--- Dataset entries ---

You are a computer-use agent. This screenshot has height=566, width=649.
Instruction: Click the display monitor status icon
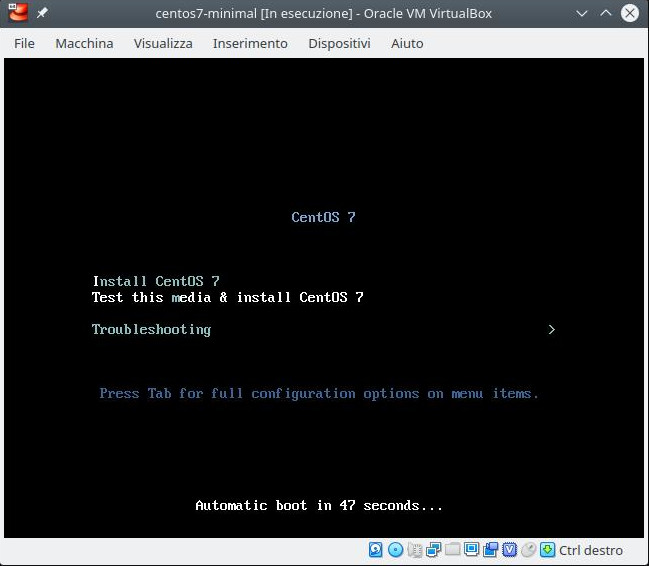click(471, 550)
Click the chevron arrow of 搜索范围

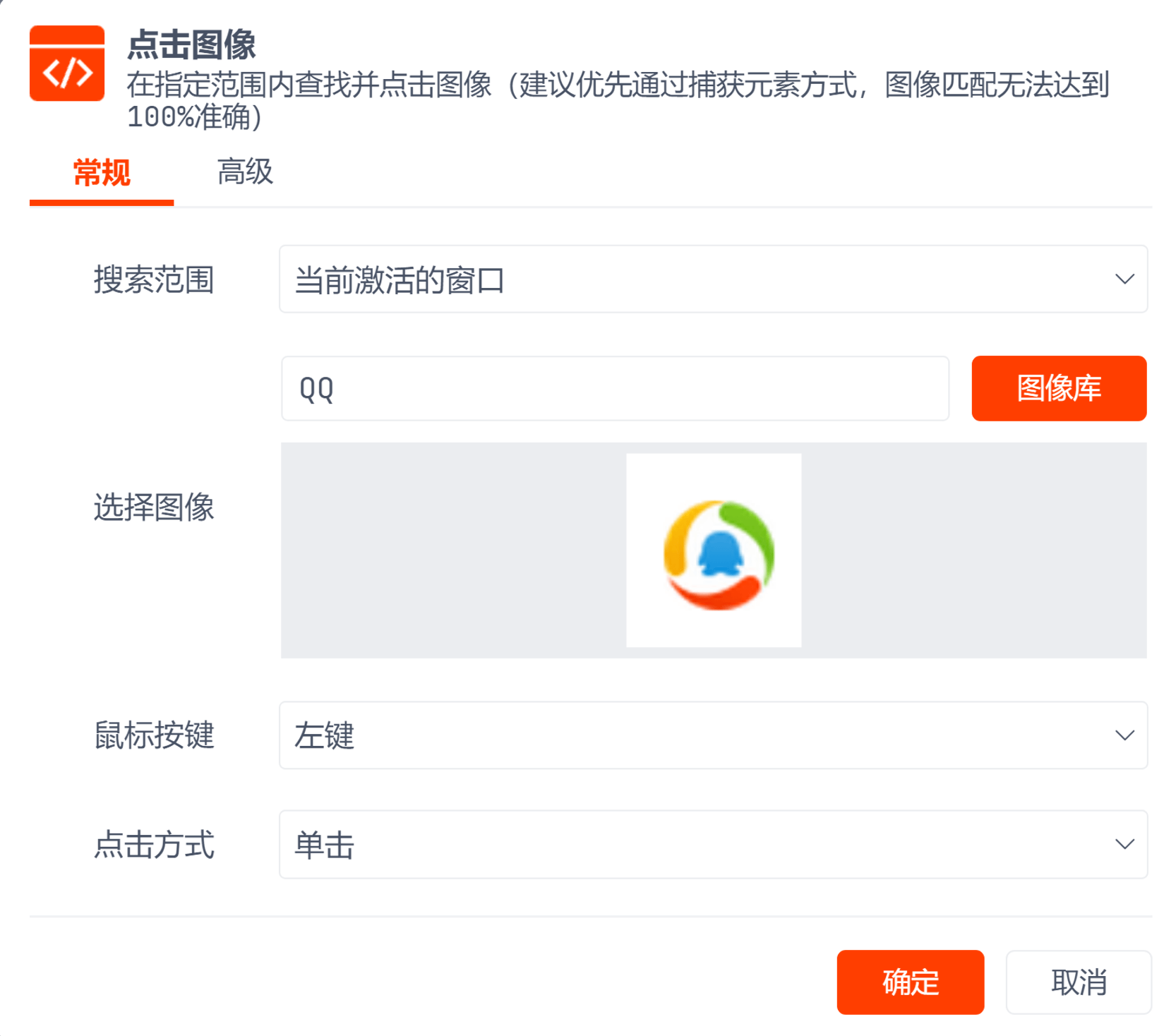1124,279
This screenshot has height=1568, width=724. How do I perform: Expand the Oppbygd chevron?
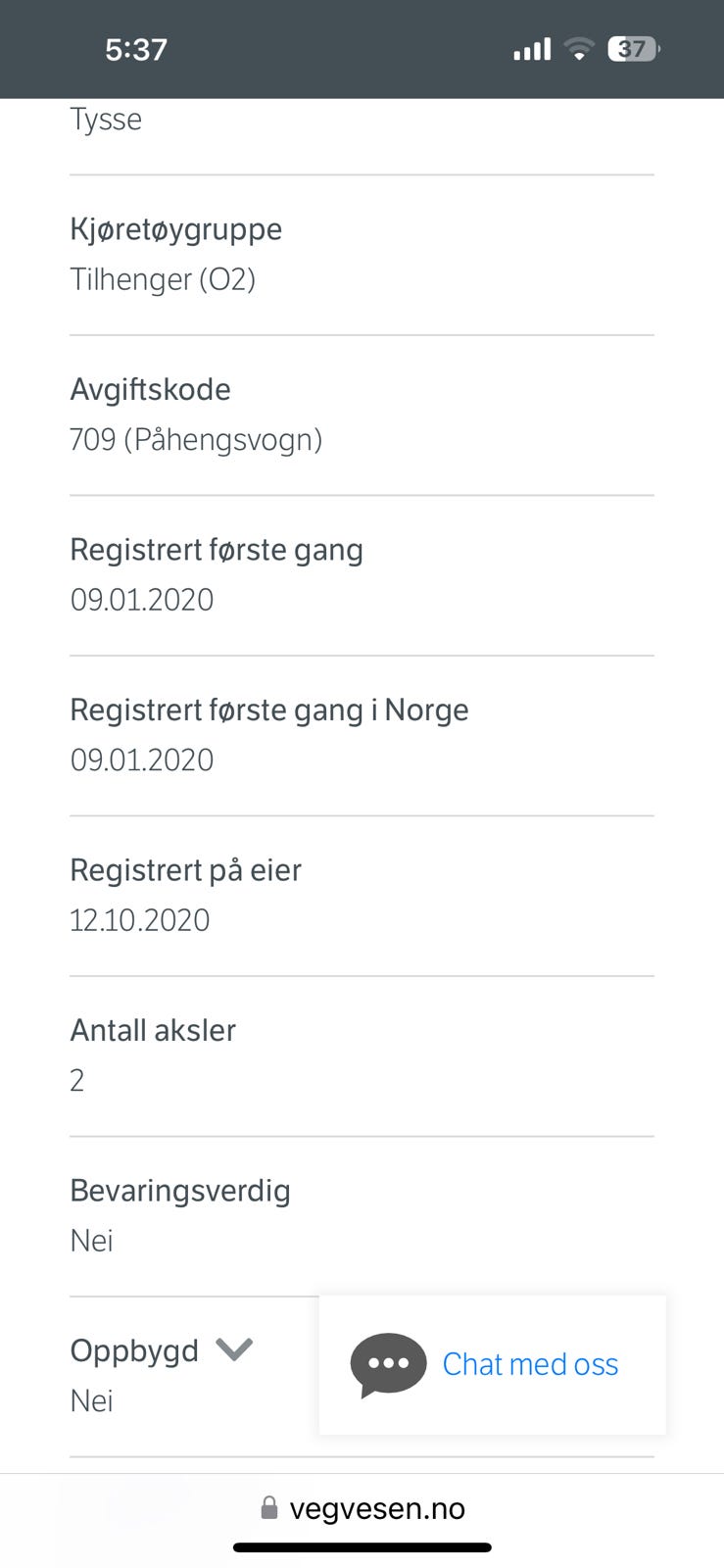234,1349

--- Task goal ---
Pictures stay out of this copy; write out the entries above exactly.

--- The answer ---
You are a computer-use agent. This screenshot has height=566, width=649.
Instruction: Click the display monitor status icon
click(471, 550)
Click the chevron arrow of 搜索范围

1124,279
This screenshot has height=1568, width=724. How do I perform: Expand the Oppbygd chevron?
234,1349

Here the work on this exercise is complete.